On grief and condoling

I never quite know what to say to a grieving person.

But I do know that keeping quiet is better than saying the wrong things. So, I just sit and stare. I occasionally ask if they need anything; a sip of water, some pillows, Kleenex? Mostly, I just stay and be THERE, physically.

It doesn’t matter if it is a loss I have experienced before, saying something inane like ‘welcome to the club’ is something people should be kicked in the teeth for.

The dynamics of every relationship are different; the loss of a friend to one person could be ‘greater’ than the tragic loss of both your parents on the same day.

It took me a while to learn this. Years ago, I thought people shouldn’t feel so bereaved when they lost a grandparent because, if you are sad that you lost your grandmother, would you rather have lost your mother instead? It just made sense to me at the time.

But as I grew older, I realized that we mean different things to different people. I found out that some people were actually mothered by their grandmothers and such a loss is felt too deeply, in a way that is hard, even impossible to explain. While there might be fanfare and an elaborate funeral party, they’re left with a hole in their heart, even more bereaved than their parent who’s lost a parent.

I really hate that thing where people think they’re condoling with someone and they say things like “Oh. I also lost so and so person in so and so year. Don’t worry, you’ll get over it”

Even worse is “eeyah, I know how you feel.” No, you don’t. Yes, you may have lost your mother or sister too, but that doesn’t mean you know how they feel. Their loss isn’t commensurate to yours and what all the emotions you felt then, are definitely different from what they’re feeling now, regardless of the similitude of your losses.
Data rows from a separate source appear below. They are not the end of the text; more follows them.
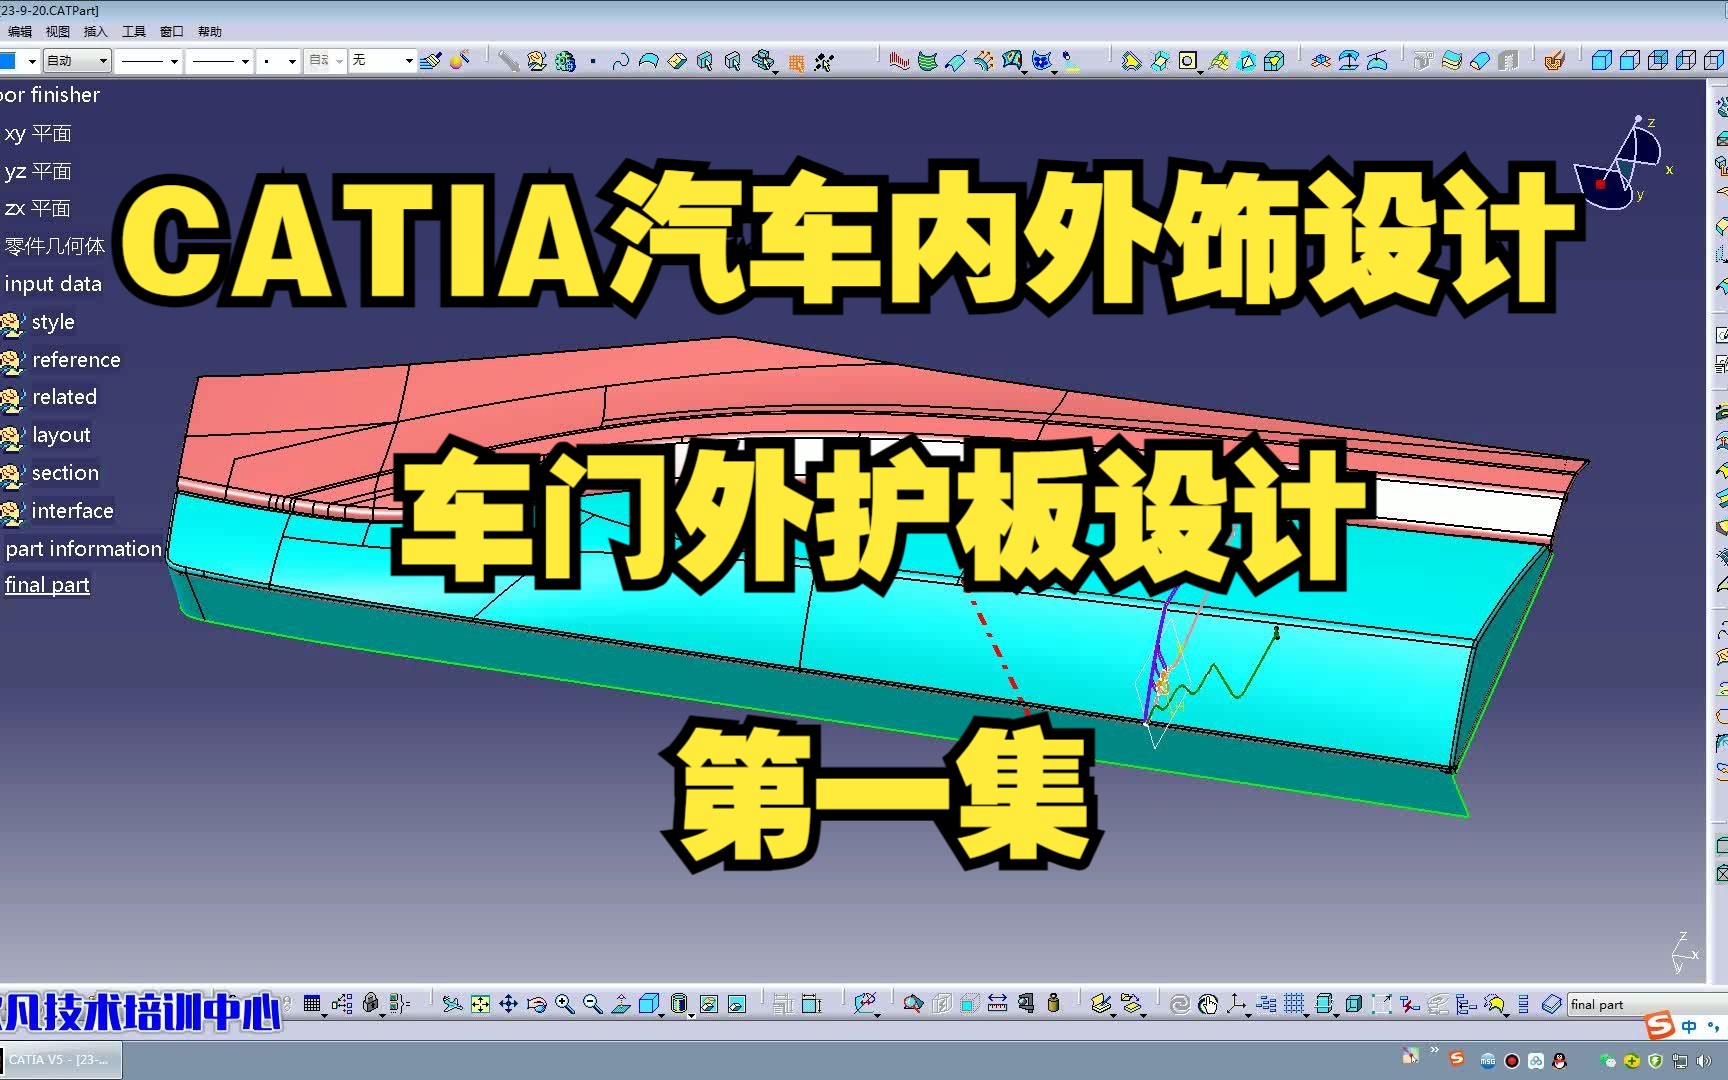Select the Paint graphic properties brush icon
The height and width of the screenshot is (1080, 1728).
pos(432,60)
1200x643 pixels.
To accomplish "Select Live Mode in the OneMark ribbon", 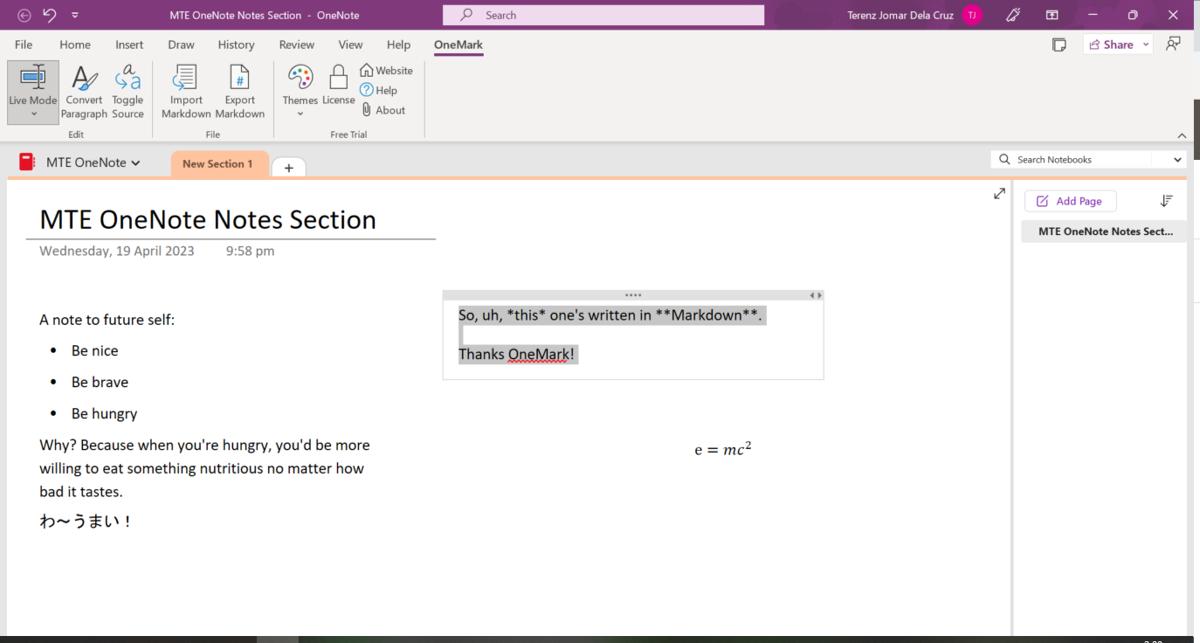I will [x=32, y=90].
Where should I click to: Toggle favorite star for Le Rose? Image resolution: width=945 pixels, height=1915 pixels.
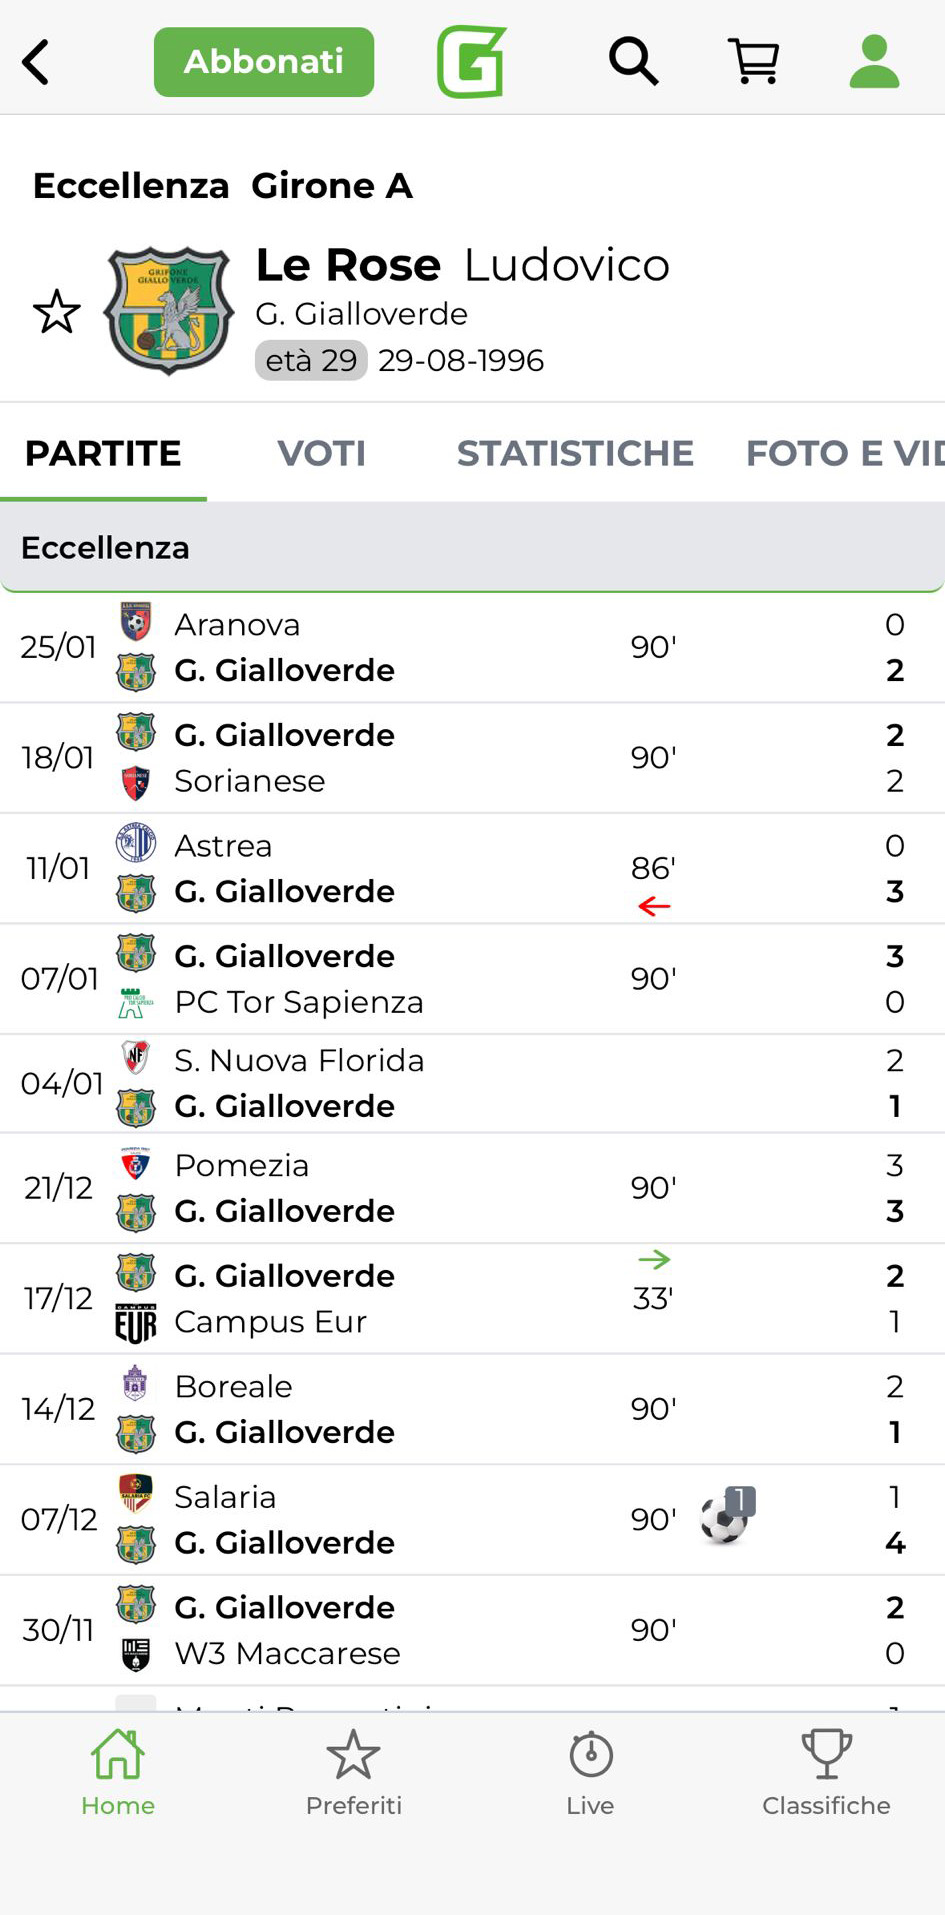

And the absolute worst of the lot are those who expect the bereaved to be ‘strong’ and not grieve in whatever way they choose to purge the emotion.

“Be a man. Stop crying. Life goes on. Aren’t you a believer? Don’t you submit to God’s will?”

Someone’s life has just changed irrevocably; I could write a full dissertation on the many ways their life has been altered, yet you want him to be a man and not…feel?

Long after I leave a bereaved person, I always wonder if my presence, while definitely not enough to make them feel better, didn’t at least make them feel worse.

I don’t remember ever offering words of consolation other than telling someone who’s experiencing grief not to blame themselves for their loss, not to feel responsible for it because it’s a huge burden to bear.

I say the occasional ‘sorry’ and hand over a handkerchief and squeeze a hand or give a hug as they bawl their eyes. I know that their tears that day are only a small fraction of the buckets they’d later cry alone, in the privacy of their room, many months, and even years after the death of a loved one.

I know how tough it is going to be for them to deal with, and eventually come to terms with their loss. But whenever someone is grieving, I sit there and say nothing.

Because I never know what to say to a grieving person. I only know how to be physically present.